James Smythe (james-smythe.com)
Harper Voyager (www.harpercollins.co.uk/…/voyager/Pages/Voyager.aspx)
Released: 17 January 2013
My name is Cormac Easton. I am a journalist, and, I suppose, an astronaut.
In the middle of the twenty-first century, man strives, once again, to further his knowledge. Turning once more to space, the vessel Ishiguro is launched, its purpose simple: to take man further from Earth than he has ever been, and return him safely home. It is a mission designed to re-kindle humanity’s natural curiosity, and to usher in a new era of space exploration. When they awake from the stasis in which they have spent the first few weeks of their journey, the crew discover that their pilot is dead, his bed somehow malfunctioned. Four of the remaining five crew members die, one by one, over the course of the following few weeks, leaving a single survivor: Cormac Easton. A journalist, his sole purpose was to document the trip, and he has none of the skills that his fellow crew did. All he can do is sit and wait; wait until the Ishiguro reaches its furthest point and turns back towards home.
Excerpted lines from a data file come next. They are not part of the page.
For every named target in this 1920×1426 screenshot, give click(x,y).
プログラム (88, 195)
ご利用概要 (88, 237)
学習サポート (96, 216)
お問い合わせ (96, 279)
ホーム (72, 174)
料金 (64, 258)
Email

Regular readers may remember that I read and reviewed James Smythe’s debut novel, The Testimony, last year. So it was with no small amount of trepidation – and a certain amount of excitement – that I sat down to read this, his second offering. The Explorer, on the surface, takes Smythe into a completely different genre, this time into the realms of hard science fiction. What we discover as we read, is that space, the isolation offered by a deep-space vessel, and all the other trappings of the genre, are little more than the backdrop for an intense and often surprising character study.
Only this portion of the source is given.